San Francisco isn’t the only Bay Area city looking to bump up its minimum wage rate. Alameda County today [Fri/27] certified a ballot measure that would raise minimum wage in Oakland to $12.25 and provide workers with paid sick days, affecting over 50,000 employees.
The initiative is the result of an effort by Lift Up Oakland, a coalition of workers, business owners, and a collection of nonprofits and local restaurateurs [Correction: The Oakland Metropolitan Chamber of Commerce is not supporting the measure, as we previously reported]. Having passed muster with the Alameda County Registrar of Voters, the measure must be placed on the November ballot by the Oakland City Council.
According to the Lift Up Oakland website, the initiative specifically “sets a base of five or nine paid sick days provided by the businesses, depending on their size” and “requires that the service fees hospitality employers charge go to the workers who provide the services,” in addition to setting a $12.25 minimum wage that includes a provision for annual cost-of-living increases.
Supporters of the measure believe it addresses an issue that has plagued Oakland workers for awhile now.
“Income inequality in Oakland is a crisis.

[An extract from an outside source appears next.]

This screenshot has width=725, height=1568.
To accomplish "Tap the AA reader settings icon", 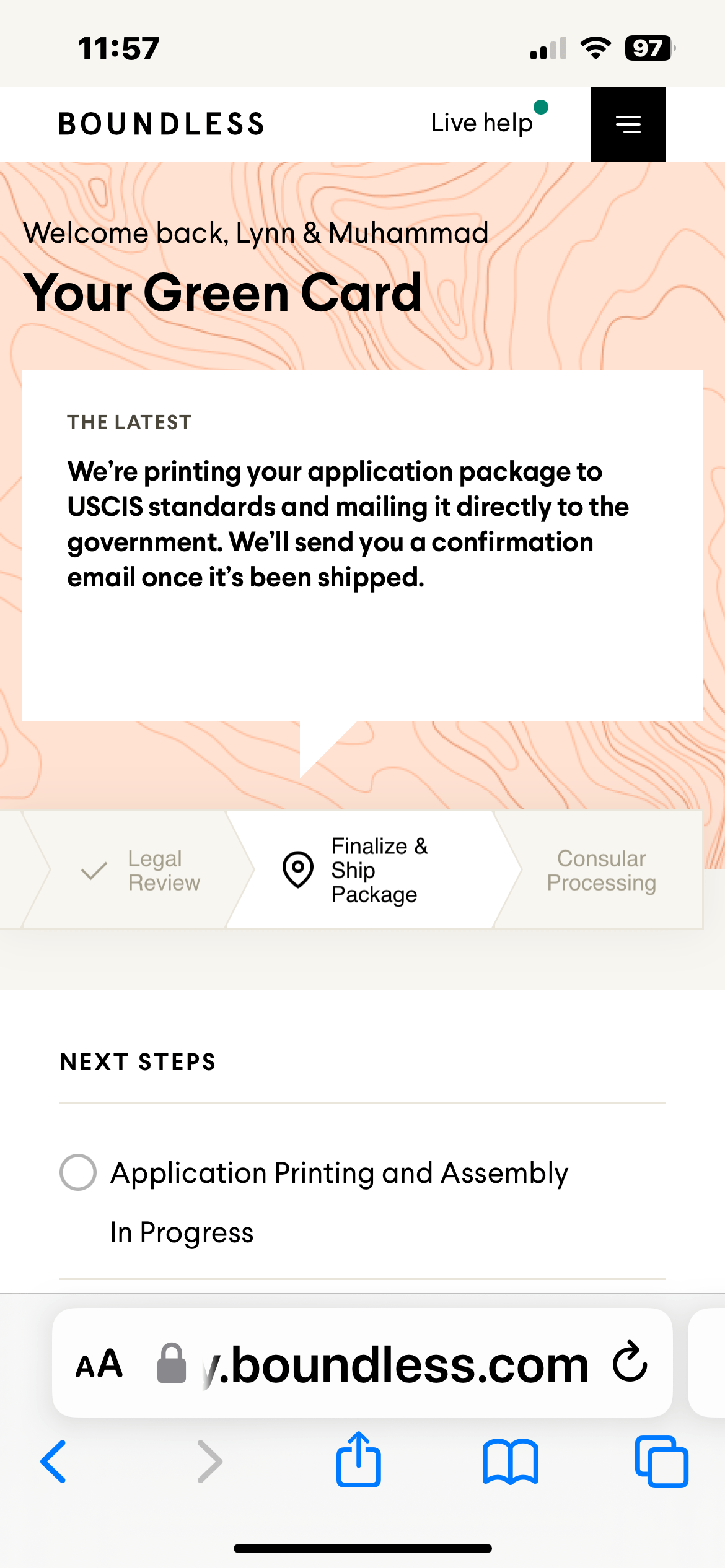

Workers need relief,” said Lift Up Oakland President Gary Jimenez in a statement. “Our proposal will help low-wage workers make ends meet. Some business organizations are trying to push a watered-down proposal, but people need to be able to put food on the table today.”

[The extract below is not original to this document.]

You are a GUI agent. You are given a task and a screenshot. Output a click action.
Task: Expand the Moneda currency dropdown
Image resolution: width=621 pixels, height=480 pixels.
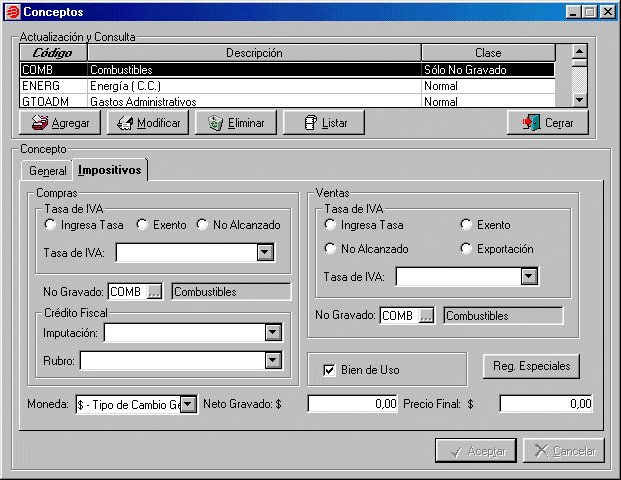click(x=187, y=404)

Economists at UC Berkeley and experts from the Institute for Women’s Policy Research have found that the measure would have numerous important benefits for the Oakland community, according to a statement from Rise Up Oakland. Aside from giving $120 million to workers around the city, the initiative would benefit communities of color and have no foreseeable negative impact on employment. The measure is also wide-reaching—over a quarter of Oakland workers would see their pay increase.

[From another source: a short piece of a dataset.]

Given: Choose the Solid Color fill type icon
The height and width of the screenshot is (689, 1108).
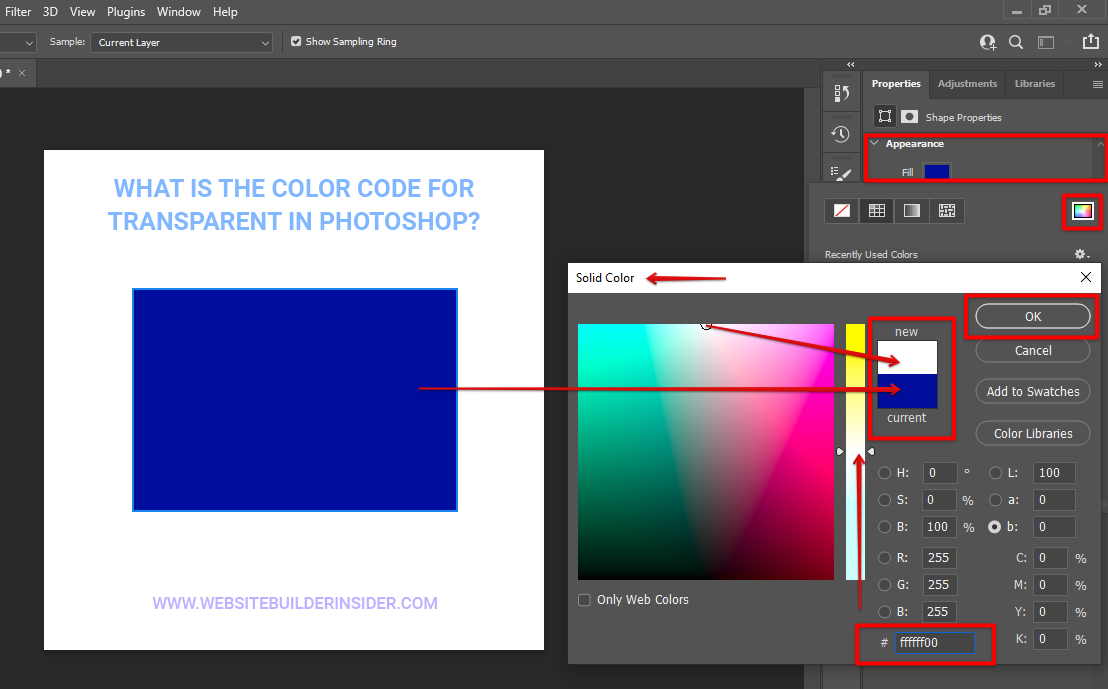Looking at the screenshot, I should (876, 211).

But perhaps even more telling that the economists’ study is the strong support for the initiative shown by Oakland residents. About 45 different organizations and 253 volunteers helped to gather 33,682 voter signatures to put the measure on the November ballot, which goes to show how widely popular it is throughout the city.
Oakland and San Francisco aren’t the only cities looking to improve conditions for low-wage workers. According to Shum Preston of Service Employees International Union Local 1021, there is a strategy in place to expand the proposal to other cities around the Bay Area in what Preston calls a “regional referendum.”
Those other cities are already making progress. Earlier this month, for example, the Richmond City Council agreed to implement a $13 minimum wage by 2018, though certain businesses are exempt from that particular measure. The City Council in Berkeley recently passed the first reading of a similar ordinance, which calls for a $12.53 minimum wage by 2016, and Preston says SEIU is also in contact with activists from Concord, Hayward and Fremont.
With so many major cities on board to improve pay conditions, the message is clear. “Ultimately this is about human dignity,” said Burger King security guard John Jones. “We need more money for our people and we need it yesterday.”